Sun God Policy Changes Need Student Support

Last quarter, the Guardian Editorial Board correctly predicted that eliminating student guest tickets alongside increasing safety measures would lead to a funding gap for the Sun God Festival’s budget.

For this reason, among others, we were originally against the idea of prohibiting guest ticket sales. We now see that if the no-guest policy was the deal breaker for Sun God to happen in 2014, it’s a no brainer: We’d rather tell our buddies at Santa Barbara and Los Angeles that we’d rather have them stay home for the weekend than us not have a Sun God Festival at all.

However, we’re still firm on the idea that the policy alone won’t be effective in changing the drinking culture that surrounds Sun God. Though the festival will likely see some major policy changes this year, students should do their part and support efforts to change Sun God if they want to see the festival remain a lasting UCSD tradition.

In addition to the end of revenue from guest tickets, the 2014 festival will have a higher price tag to implement increased security and police presence on campus on the day of the event. While Interim Vice Chancellor of Student Affairs Alan Houston has pledged a one-time allocation of $165,000 to make up for some of this loss of revenue, it’s imperative that A.S. Concerts and Events finds a more sustainable source of funding for the years to come.

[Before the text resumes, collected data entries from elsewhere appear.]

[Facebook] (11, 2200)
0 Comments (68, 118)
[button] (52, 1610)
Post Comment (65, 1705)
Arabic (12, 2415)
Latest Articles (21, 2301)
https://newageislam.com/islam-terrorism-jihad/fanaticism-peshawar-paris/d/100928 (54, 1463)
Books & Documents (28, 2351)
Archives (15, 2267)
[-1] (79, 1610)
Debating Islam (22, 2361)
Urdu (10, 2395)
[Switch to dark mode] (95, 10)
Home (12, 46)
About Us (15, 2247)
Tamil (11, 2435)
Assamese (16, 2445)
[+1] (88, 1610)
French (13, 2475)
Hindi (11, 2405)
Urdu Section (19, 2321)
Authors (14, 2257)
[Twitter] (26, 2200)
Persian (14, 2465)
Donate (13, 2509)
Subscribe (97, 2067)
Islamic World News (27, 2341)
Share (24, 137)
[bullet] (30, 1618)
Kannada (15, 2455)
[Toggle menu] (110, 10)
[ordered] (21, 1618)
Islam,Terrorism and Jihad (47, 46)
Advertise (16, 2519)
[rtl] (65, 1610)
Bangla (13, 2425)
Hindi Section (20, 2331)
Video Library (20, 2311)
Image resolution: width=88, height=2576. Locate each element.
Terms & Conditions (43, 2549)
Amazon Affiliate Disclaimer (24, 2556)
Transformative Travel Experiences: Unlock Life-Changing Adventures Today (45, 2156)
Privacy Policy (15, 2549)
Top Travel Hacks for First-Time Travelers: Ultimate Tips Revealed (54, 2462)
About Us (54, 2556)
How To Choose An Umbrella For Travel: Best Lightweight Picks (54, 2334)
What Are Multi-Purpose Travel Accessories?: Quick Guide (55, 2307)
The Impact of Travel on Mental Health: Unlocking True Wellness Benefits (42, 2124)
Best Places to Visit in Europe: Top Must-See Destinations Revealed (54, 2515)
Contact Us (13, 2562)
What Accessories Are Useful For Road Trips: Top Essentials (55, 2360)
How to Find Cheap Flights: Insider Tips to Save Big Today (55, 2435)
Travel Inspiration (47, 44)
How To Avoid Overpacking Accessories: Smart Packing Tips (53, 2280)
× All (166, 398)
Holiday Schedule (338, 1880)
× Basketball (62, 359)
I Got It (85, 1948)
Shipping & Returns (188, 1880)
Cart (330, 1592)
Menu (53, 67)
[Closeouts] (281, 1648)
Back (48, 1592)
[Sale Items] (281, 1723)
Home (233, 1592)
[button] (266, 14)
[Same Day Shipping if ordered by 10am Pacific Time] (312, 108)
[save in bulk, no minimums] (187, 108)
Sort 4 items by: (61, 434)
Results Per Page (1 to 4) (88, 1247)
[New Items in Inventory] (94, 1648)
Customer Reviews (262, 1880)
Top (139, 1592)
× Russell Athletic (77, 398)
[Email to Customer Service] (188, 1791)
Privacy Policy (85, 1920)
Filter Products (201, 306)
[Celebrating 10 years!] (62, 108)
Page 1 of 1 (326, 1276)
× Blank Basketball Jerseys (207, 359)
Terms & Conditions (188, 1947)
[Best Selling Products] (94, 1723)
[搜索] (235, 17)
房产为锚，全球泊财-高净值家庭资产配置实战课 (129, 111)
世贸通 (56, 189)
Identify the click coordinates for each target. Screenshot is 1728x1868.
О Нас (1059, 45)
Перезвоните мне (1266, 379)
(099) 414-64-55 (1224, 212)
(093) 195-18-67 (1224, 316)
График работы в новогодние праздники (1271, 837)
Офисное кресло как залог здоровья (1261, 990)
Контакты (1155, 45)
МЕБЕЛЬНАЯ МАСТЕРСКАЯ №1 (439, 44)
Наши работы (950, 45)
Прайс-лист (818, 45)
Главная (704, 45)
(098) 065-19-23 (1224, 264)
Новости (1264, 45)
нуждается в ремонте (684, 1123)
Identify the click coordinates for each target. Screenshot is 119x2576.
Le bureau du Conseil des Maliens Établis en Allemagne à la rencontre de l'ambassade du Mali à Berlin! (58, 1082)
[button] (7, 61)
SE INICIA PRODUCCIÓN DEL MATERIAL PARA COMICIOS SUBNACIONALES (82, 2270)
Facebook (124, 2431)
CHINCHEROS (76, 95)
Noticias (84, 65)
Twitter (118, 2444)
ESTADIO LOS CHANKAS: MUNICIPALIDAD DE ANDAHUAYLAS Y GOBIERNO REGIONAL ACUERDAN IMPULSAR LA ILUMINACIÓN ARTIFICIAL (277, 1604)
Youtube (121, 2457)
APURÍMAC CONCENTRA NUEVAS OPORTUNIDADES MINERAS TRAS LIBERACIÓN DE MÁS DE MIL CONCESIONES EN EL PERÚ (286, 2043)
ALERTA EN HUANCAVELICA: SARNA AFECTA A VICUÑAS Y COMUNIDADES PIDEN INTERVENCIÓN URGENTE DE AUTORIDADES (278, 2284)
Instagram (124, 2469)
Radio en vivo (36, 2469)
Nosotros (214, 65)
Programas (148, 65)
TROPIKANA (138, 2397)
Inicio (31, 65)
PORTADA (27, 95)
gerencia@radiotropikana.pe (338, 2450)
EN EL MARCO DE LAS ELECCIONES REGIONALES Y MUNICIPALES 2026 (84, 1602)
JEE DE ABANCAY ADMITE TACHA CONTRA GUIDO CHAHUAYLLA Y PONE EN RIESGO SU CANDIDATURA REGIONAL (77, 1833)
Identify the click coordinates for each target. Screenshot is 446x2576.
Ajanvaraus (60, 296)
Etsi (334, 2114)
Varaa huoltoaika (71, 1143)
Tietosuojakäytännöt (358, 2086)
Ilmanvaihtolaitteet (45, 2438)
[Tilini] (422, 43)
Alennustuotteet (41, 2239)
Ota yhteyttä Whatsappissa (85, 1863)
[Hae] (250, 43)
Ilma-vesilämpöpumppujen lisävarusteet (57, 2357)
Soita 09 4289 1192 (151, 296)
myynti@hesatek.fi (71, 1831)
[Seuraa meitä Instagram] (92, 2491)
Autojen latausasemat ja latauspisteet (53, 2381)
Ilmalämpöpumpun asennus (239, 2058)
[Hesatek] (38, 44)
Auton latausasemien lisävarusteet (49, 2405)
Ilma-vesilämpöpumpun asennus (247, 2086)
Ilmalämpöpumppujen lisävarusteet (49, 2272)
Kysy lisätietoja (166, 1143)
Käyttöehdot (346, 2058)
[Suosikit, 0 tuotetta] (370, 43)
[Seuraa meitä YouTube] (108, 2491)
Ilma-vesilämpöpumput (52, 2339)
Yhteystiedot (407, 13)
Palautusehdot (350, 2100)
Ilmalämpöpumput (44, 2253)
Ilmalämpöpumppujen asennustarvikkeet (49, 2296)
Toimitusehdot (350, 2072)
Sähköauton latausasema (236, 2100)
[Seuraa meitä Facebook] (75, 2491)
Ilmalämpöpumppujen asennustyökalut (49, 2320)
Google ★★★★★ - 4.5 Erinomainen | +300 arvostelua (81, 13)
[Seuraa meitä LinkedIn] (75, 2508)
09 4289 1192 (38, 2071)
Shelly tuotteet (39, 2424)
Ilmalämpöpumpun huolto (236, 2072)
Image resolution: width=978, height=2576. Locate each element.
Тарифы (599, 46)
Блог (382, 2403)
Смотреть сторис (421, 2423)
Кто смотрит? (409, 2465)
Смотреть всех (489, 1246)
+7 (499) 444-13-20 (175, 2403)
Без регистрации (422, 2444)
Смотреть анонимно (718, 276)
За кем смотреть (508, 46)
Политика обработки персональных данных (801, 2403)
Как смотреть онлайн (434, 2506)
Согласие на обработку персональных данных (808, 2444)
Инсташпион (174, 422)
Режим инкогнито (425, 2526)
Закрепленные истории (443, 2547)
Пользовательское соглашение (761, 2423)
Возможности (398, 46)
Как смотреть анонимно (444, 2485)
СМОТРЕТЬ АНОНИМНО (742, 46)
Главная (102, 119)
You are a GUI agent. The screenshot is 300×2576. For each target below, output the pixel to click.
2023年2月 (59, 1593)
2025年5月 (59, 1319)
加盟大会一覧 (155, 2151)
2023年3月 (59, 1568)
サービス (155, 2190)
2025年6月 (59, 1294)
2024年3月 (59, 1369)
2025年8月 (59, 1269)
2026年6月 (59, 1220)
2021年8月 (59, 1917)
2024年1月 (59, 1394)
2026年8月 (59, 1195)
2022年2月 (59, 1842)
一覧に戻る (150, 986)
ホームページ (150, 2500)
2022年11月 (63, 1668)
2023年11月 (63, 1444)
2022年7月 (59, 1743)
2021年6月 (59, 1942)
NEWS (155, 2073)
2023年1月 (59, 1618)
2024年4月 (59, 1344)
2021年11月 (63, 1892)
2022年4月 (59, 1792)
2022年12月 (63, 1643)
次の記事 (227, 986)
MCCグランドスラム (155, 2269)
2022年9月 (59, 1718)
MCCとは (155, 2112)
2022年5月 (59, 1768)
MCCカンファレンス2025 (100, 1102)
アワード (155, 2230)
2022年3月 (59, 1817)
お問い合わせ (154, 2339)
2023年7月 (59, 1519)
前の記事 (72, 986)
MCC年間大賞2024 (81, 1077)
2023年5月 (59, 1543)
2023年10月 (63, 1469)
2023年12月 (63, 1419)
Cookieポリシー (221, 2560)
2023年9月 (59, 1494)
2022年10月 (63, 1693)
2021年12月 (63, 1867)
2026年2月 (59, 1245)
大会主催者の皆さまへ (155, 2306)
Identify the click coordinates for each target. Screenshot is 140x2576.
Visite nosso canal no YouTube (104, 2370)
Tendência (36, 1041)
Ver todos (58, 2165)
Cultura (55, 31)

This source of new funding could come by way of increasing sponsorship for the event, creating a referendum to modestly increase student fees to directly fund the festival or charging an entrance fee for students who choose to attend Sun God. Whatever the method, ASCE will need to explore new ways to make ends meet, and students will need to be receptive and responsive to these changes.

The Sun God Festival has been a tradition for 31 years, but the last few years have gotten increasingly out of hand. UCSD students know that guests weren’t the only ones who pushed their limits last year and that we can still get hammered before the festival this year without them. The culture of Sun God is precisely the root of much of our health and safety problems and without student support, it’ll be unlikely that these problems will just go away. Students can help each other out by encouraging one another to practice safer drinking and less drug abuse. Increased medical visits and exhausted hospital resources due to UCSD students are not things we want to see in any headlines this spring.

This year’s festival will likely serve as a litmus test to see if our school can have a safe Sun God and will determine whether future festivals are even in the question. ASCE has made it clear that Sun God 2014 was almost cancelled altogether; if we want to continue having Sun God festivals in the years to come, it’s not only up to ASCE to make things happen.